START Source material

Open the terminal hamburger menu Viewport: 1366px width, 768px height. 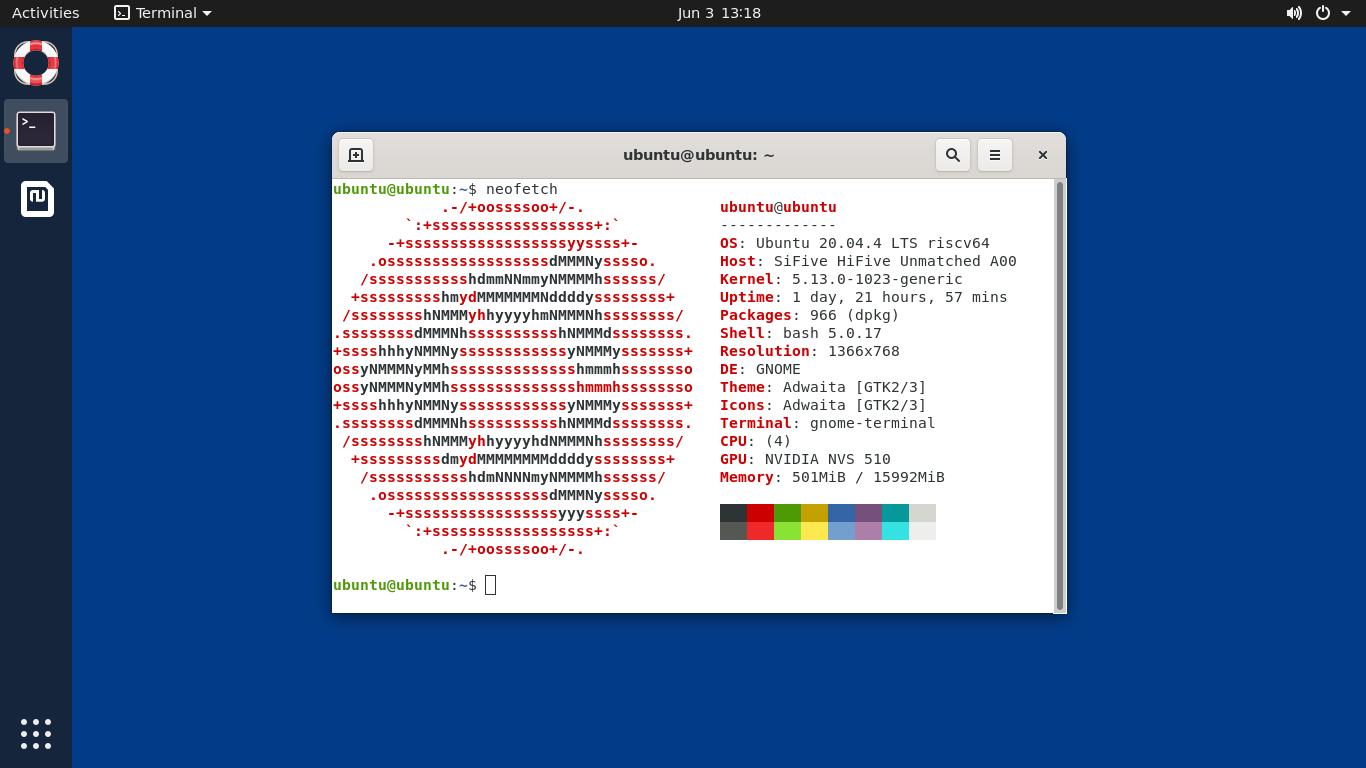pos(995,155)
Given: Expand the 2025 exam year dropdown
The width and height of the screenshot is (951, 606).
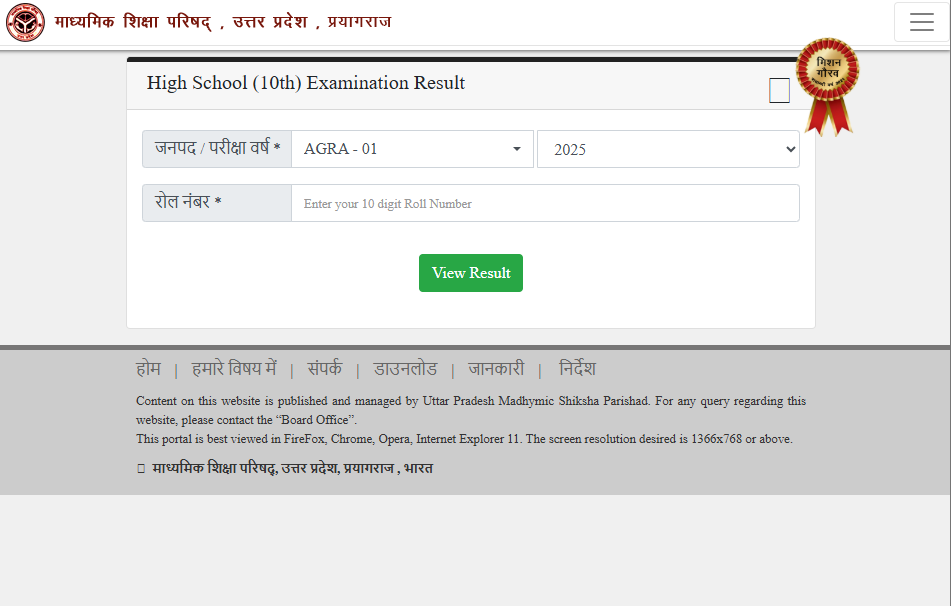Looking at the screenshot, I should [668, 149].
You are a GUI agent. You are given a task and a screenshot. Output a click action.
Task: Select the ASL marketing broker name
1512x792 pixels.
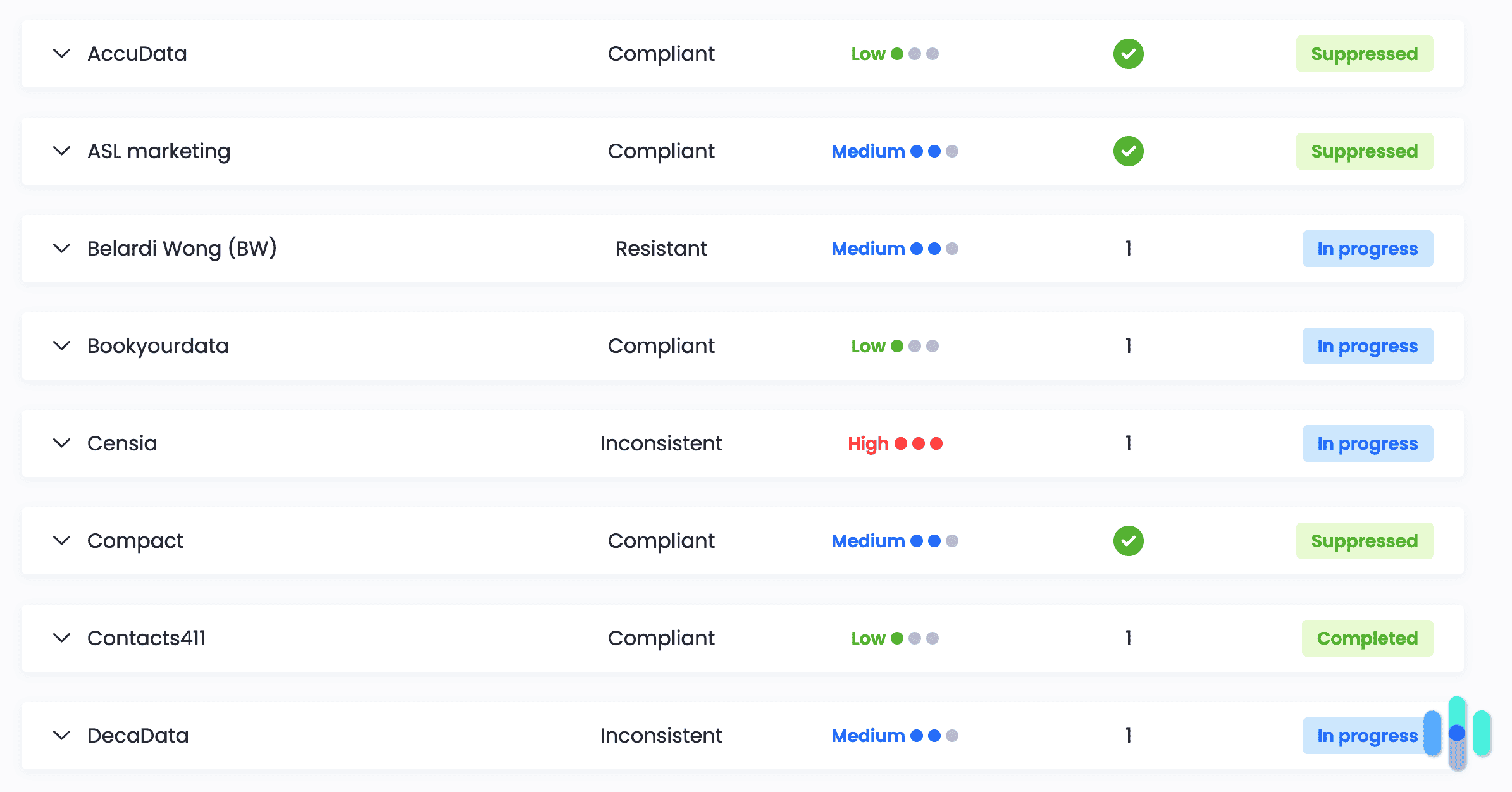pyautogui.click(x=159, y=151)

END Source material

- Goal of the exercise
Copy out, exactly and without pictures, each line from the one containing "Given: Expand the 2025 exam year dropdown" through the final line of the entries, both ends included.

- Exercise output
Given: Expand the 2025 exam year dropdown
The width and height of the screenshot is (951, 606).
Looking at the screenshot, I should [668, 149].
You are a GUI agent. You are given a task and a screenshot. Output a click action.
Task: Select the ASL marketing broker name
1512x792 pixels.
pyautogui.click(x=159, y=151)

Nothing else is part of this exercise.